Form 144 notice for e.l.f. Beauty, Inc. (ELF): The filer proposes to sell 565 shares of common stock through Morgan Stanley Smith Barney (New York) on 08/28/2025 with an aggregate market value of $73,563.00. The issuer reports 56,734,903 shares outstanding. The securities were acquired as restricted stock on 08/22/2025 from the issuer and payment is recorded on 08/22/2025. The filer reports “Nothing to Report” for sales during the past three months and certifies no undisclosed material adverse information is known.
e.l.f. Beauty, Inc. (ELF) director received a grant of restricted stock units. The Form 4 filed for reporting person Gayle Tait shows a grant of 1,633 RSUs on 08/21/2025. Each RSU converts into one share when vested; the transaction price is reported as $0. After the reported grant, the filing shows the reporting person beneficially owns 5,767 shares in total.
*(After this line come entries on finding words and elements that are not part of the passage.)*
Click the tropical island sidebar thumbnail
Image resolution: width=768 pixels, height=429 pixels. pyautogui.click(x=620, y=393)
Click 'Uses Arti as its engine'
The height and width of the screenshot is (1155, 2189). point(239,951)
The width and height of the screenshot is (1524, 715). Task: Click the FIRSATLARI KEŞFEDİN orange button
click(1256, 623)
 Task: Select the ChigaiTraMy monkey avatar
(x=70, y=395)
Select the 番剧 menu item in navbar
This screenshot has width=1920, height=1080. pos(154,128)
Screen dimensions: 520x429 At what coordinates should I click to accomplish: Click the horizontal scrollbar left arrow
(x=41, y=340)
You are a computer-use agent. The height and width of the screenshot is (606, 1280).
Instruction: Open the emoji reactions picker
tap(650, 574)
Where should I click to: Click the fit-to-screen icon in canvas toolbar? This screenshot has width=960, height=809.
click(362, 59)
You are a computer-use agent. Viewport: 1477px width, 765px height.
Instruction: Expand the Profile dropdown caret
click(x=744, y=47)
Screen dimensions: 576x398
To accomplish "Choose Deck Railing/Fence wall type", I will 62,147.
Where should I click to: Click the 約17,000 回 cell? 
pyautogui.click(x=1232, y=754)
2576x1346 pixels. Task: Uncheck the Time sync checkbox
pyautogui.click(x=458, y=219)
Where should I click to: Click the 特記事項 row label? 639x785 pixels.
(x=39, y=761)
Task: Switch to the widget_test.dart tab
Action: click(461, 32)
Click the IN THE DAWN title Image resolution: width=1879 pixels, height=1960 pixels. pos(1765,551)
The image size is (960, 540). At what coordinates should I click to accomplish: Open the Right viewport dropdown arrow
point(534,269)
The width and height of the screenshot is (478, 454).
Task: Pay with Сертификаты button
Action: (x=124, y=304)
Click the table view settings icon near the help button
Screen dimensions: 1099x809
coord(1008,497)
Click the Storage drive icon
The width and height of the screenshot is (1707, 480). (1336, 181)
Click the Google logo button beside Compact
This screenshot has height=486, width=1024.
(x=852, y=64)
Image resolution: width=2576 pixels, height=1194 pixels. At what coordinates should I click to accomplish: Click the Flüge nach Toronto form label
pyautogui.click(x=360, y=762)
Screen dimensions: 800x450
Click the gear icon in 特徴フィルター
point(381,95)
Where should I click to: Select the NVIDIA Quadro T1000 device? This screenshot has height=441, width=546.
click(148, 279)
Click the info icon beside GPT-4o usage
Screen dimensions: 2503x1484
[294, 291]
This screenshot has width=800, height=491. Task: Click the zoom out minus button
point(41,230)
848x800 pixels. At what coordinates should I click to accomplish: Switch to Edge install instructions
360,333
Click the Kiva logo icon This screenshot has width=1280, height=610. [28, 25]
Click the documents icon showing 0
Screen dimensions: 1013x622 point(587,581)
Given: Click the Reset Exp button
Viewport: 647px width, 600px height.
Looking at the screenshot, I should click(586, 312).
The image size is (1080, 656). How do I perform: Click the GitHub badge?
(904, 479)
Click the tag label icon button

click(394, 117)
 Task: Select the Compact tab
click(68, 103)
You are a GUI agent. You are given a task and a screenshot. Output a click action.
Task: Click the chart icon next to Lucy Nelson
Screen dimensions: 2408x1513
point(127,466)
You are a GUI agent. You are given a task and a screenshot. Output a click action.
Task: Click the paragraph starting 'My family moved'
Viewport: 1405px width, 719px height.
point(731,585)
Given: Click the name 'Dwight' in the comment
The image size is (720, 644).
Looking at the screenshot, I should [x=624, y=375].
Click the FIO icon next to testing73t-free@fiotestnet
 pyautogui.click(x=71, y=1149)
The filing is signed by an attorney-in-fact on behalf of Gayle Tait on 08/25/2025. The reporting person is identified as a director of the issuer.
Charles V. Bergh, a director of e.l.f. Beauty, Inc. (ELF), received a grant of 1,203 restricted stock units (RSUs) on 08/21/2025. Each RSU converts to one share upon vesting, and the reported transaction shows 1,203 RSUs acquired at a reported price of $0. After the grant, Mr. Bergh’s total beneficial ownership is reported as 2,056 shares (which includes the 1,203 RSUs). The Form 4 was signed by an attorney-in-fact on behalf of Mr. Bergh on 08/25/2025. This filing discloses a routine equity compensation award to a director and does not include exercise prices or vesting schedule details in the submitted content.
e.l.f. Beauty, Inc. (ELF) Form 4 disclosure: This filing reports a grant of 1,203 restricted stock units (RSUs) to Maria Ferreras, who is identified as a director of the company. Each RSU converts into one share of common stock upon vesting and the RSUs were reported with a transaction date of 08/21/2025 and zero cash price. After the reported transaction, the filing shows the reporting person beneficially owns 2,024 shares in total, which includes the 1,203 RSUs. The Form 4 was signed by an attorney-in-fact on behalf of Ms. Ferreras and is a routine insider reporting of equity compensation.
e.l.f. Beauty director Kenneth Mitchell received a grant of 1,676 restricted stock units (RSUs) on 08/21/2025. Each RSU converts to one share upon vesting and the reported grant was recorded with a $0 purchase price, indicating compensation rather than a cash purchase. After the award, the reporting person beneficially owns 17,847 shares in total. The Form 4 was signed by an attorney-in-fact on behalf of Mr. Mitchell on 08/25/2025 and lists his role as a director. The filing documents a routine equity compensation award to an insider and does not disclose vesting dates or additional terms for the RSUs.
e.l.f. Beauty director Lori Keith received a grant of 1,680 restricted stock units (RSUs) on 08/21/2025, each converting into one share upon vesting. The Form 4 shows the acquisition was reported as a non‑derivative transaction with a reported price of $0, and the reporting person's total beneficial ownership following the grant is 22,698 shares (which includes the 1,680 RSUs). The filing identifies Lori Keith as a director and was signed by an attorney‑in‑fact on 08/25/2025.